Yeni anayasa ihtiyacı. Yeni anayasanın politik hukuk yaklaşımı
Yeni anayasanın esasları. Milli egemenlik ve kuvvetler ayrılığı ilkeleri
Yeni anayasanın hak ve özgürlükler yaklaşımı
Yeni anayasada yer alacak siyasi haklar ve özgürlükler
Yeni anayasada karşılık bulacak sosyal haklar
Yeni anayasada devletin temel organları. Yasama-Yürütme-Yargı
Yeni anayasa perspektifinde anayasal kurumlar
Yeni anayasa sürecinde sivil toplumun rolü
Yeni anayasa sürecinde medyanın fonksiyonu ele alındı...
Hemen belirteyim... Cumhurbaşkanlığı Hukuk Politikaları Kurulu Başkanvekili Mehmet Uçum, rolünü gayet net tanımlamış. Paket bir anayasa taslağı hazırlamıyorlar. Yeni anayasa sürecini yönetme veya tanıtma misyonuyla hareket etmiyorlar. Türkiye'nin anayasa yapım-yazım tarihini gözeterek, anayasa ile ilgili yıllar içinde oluşmuş müktesebatı dikkate alıyorlar. Böylece, yeni anayasa inisiyatifinin sahibi olan TBMM'ye güncel yorum ve yaklaşımları, öneri ve beklentileri yansıtmayı hedefliyorlar.
Yeni Anayasa gayretinin başlangıcı ise iki kaide üzerinde yükseliyor:
1- Cumhuriyetin değerleri ve kazanımları.
2- Türkiye'nin demokratik birikimi.
Anayasa elbette devletin, ülkesi ve milletiyle bölünmez bütünlüğünü tartışmıyor... Çağın gereklerini, geleceğin kavramlarını gözetiyor.

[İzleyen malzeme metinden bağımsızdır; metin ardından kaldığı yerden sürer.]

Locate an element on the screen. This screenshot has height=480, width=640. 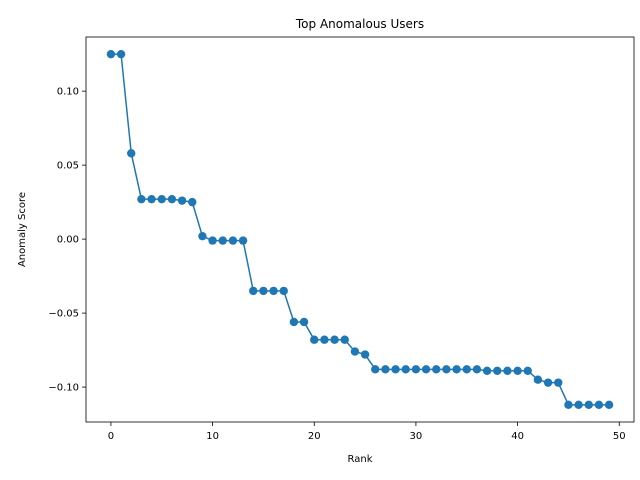
y-tick-label: −0.10 is located at coordinates (64, 388).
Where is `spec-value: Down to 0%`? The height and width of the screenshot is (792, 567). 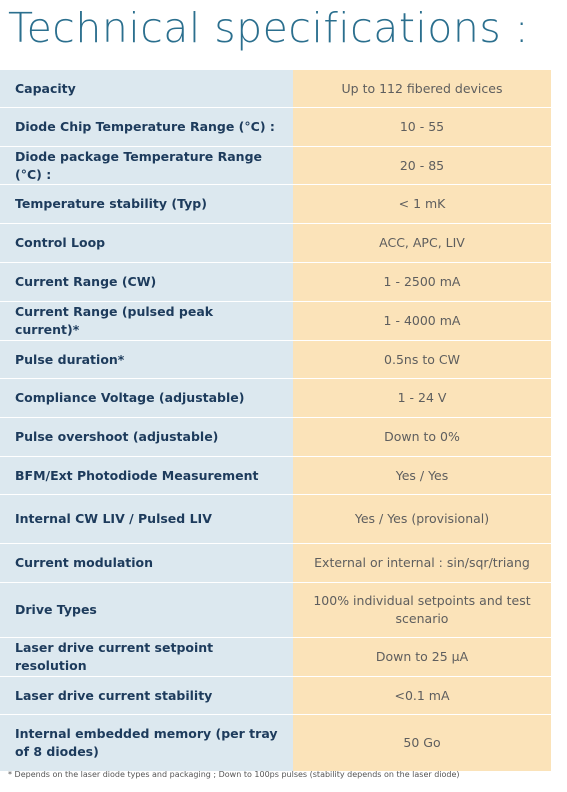 spec-value: Down to 0% is located at coordinates (422, 437).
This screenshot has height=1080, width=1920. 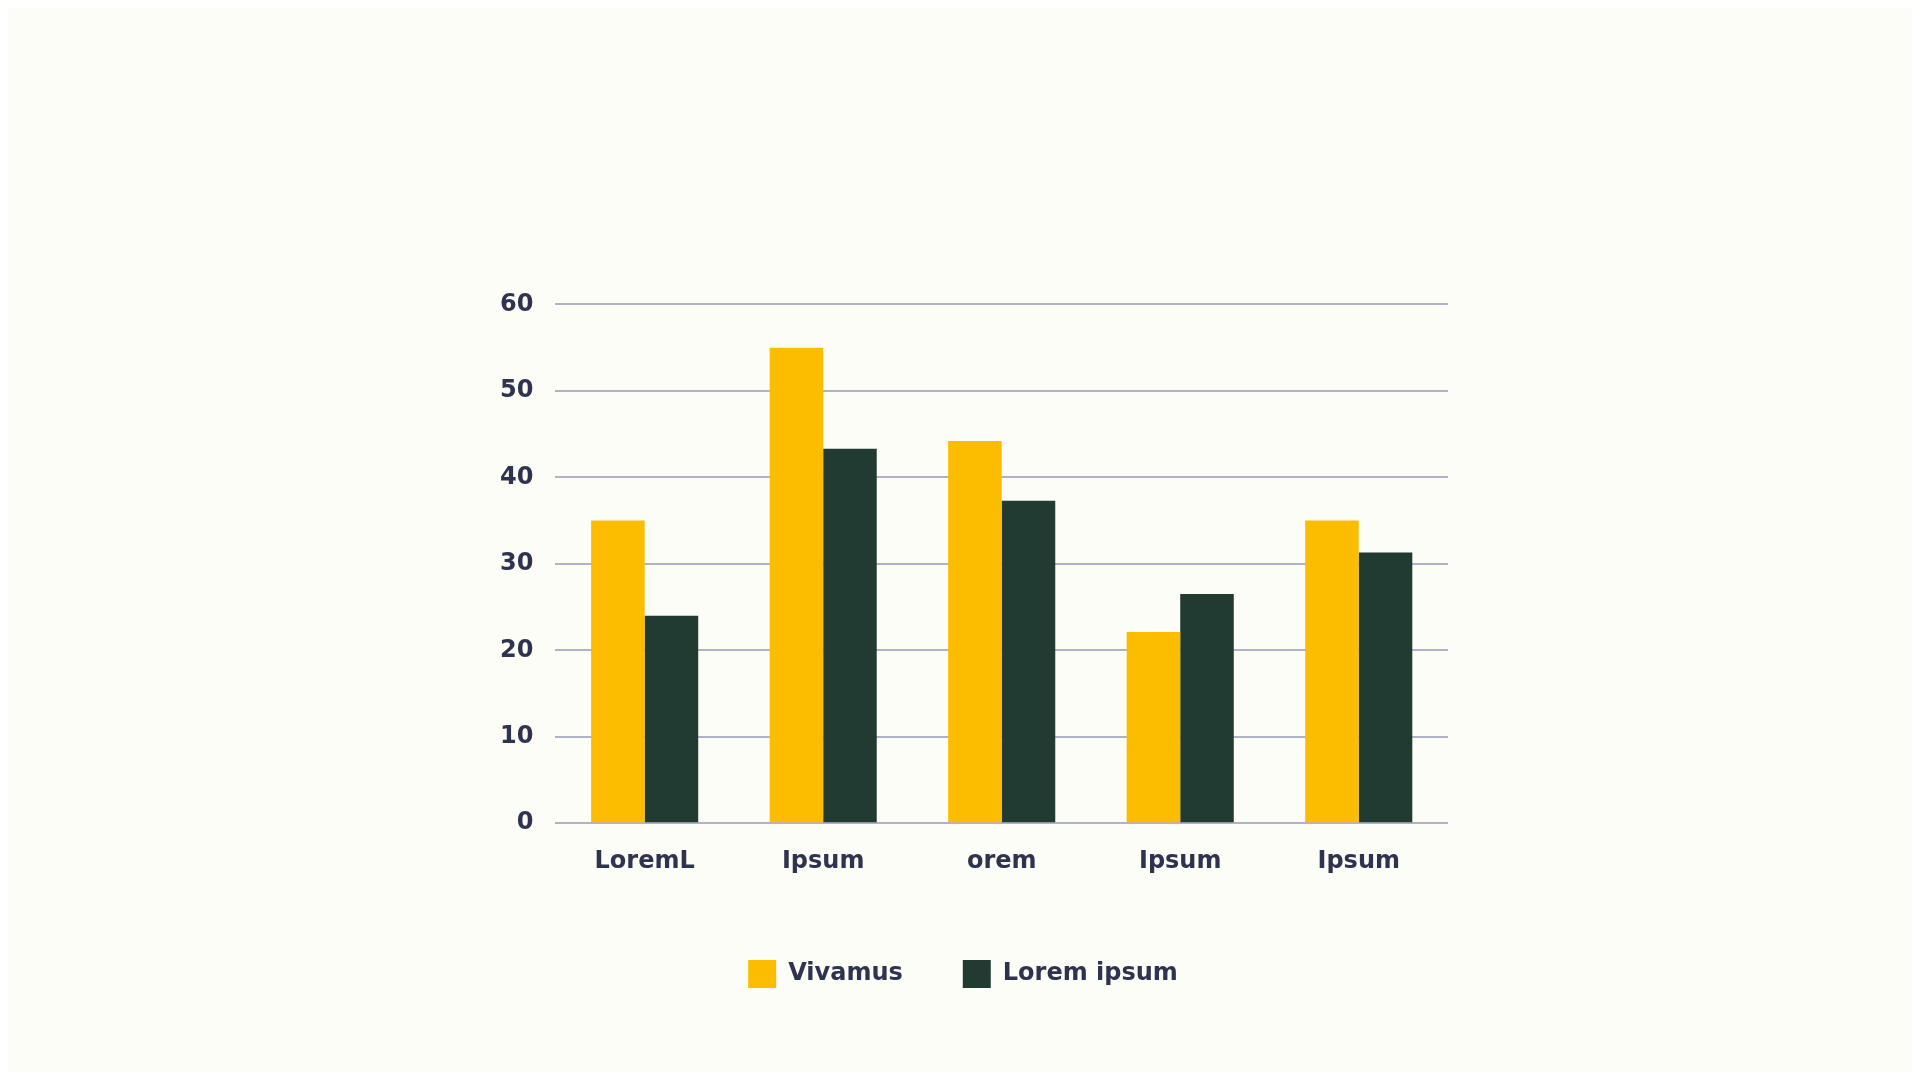 What do you see at coordinates (846, 972) in the screenshot?
I see `legend-label: Vivamus` at bounding box center [846, 972].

Sivil, demokratik, kuşatıcı ve özgürlükçü çizgide ilerliyor. Cumhuriyetin 100. Yılı'na yaraşır, milli iradenin egemen olduğu bir "Toplum Sözleşmesi'ni" kalıcı kılmayı önemsiyor. Toplumun her kesimi için güvenceli hak ve özgürlükler içeriyor, "insan onuru" ile işe başlıyor. Kapsayıcı, Türk milleti ve Türk vatandaşlığına dayanan bir çerçeve vadediyor.
***
Yeni Anayasa Çalıştayı'nın bundan sonra "tematik konular" üzerinden dinamik şekilde devam edeceği anlaşılıyor. Örneğin "Anayasa Mahkemesi", "Anayasal kurumlar", "halk vetosu", "halkın geri çağırma hakkı" gibi...
Bu vesileyle vurgulamam gerekirse...
"Halkın yeni anayasa talebi var mı?" sorusunu sıkça duyuyoruz. Sn. Uçum'un da dediği gibi halkın "ekonomik, siyasal, sosyal, hukuki, kültürel vb." talepleri mevcut ve bunların tümü özünde bir anayasa talebinin alt yapısını oluşturuyor.
Vurgulayacağım diğer husus ise "Anayasa Mahkemesi (AYM)!" Katılımcıların tamamına yakını, mahkemenin yeniden yapılandırılması yönünde görüş paylaştı. AYM'nin, yasaların anayasaya uygunluğu bakımından yasamayı, Cumhurbaşkanlığı Kararnameleri üzerinden yürütmeyi ve nihayet bireysel başvuru kararları yoluyla da yargıyı denetlediğini kayda geçirip bu yetki yoğunlaşması ile yorum yoluyla üst hukuk ihdas etme anlayışının sürdürülemez olduğunu belirttiler!